Choose a condition to learn about and research it using any posted web links. Define the condition and describe some signs and symptoms comparing medical terminology to common language. Include any diagnostic or surgical procedures that would apply. Post the link to the site of your information.
Please pick one of the FEMALE REPRODUCTIVE Diseases that you are most comfortable with and Define the condition and describe some signs and symptoms. I Think breast cancer will be the best option. Comparing medical terminology to common language! Include any diagnostic or surgical procedures that would apply. Post the link to the site of your information
THIS IS AN EXAMPLE OF AN ACCEPTABLE RESPONSE for the dieease project
Obstructive sleep apnea (OSA) is a medical condition where a patient’s airways narrow or close during sleep and cause apneas, which are short periods when the patient stops breathing. The condition may have short term and long-term effects on a patient’s health. OSA may be associated with major medical conditions, such as hypertension and heart disease. Because of the condition’s link to these major conditions, treating OSA is critical to a patient’s health.

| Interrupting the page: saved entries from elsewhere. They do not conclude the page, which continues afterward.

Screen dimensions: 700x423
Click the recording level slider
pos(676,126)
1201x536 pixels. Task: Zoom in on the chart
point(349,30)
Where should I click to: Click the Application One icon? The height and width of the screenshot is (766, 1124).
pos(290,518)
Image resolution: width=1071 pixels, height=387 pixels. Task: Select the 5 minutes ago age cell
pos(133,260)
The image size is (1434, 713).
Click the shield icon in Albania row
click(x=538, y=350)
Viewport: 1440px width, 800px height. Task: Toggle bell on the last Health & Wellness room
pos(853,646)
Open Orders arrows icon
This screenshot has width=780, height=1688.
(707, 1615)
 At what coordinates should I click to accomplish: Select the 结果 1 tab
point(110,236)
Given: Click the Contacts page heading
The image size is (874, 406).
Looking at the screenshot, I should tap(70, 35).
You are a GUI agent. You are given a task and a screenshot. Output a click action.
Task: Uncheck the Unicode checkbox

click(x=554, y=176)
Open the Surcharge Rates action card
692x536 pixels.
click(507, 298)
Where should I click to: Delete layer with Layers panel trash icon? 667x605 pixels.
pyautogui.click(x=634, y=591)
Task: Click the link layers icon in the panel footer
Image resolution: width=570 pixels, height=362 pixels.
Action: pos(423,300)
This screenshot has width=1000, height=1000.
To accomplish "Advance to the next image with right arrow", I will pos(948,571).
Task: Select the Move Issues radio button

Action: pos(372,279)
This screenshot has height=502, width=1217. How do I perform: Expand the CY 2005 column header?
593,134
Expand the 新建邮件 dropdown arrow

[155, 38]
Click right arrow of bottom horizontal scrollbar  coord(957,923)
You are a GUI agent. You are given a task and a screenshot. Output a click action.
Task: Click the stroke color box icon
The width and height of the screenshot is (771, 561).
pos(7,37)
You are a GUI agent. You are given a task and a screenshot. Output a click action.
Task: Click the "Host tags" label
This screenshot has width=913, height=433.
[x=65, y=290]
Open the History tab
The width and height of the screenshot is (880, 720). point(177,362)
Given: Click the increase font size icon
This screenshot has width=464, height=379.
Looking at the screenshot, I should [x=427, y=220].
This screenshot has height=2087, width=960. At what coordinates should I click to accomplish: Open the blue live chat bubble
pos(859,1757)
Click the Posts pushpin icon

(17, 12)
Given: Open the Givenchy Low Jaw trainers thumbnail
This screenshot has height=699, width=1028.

OSA occurs when the pharynx or back of throat collapses during sleep. The pharynx collapses because the muscles that keep it open relax during sleep. When the muscles relax, the pharynx narrows or closes, which slows or stops air flow to and from the lungs. To unblock the pharynx, the patient wakes up briefly to flex the relaxed muscles and reopen the pharynx.
Unfortunately, patients often do not realize they have the disorder. Common symptoms of OSA include snoring, daytime sleepiness, difficulties with memory and concentration, unusual moodiness or irritability, frequently waking up to urinate, waking up with headaches and dry mouth.
OSA is diagnosed through a sleep test, known as a polysomnogram or a portable sleep apnea test. There are several ways to treat OSA including use of continuous positive airway pressure and surgery. OSA surgery reduces the tissue in the back of the throat, pulls the tongue forward and inserts a nerve stimulator to open the airway so the patient can breathe during sleep.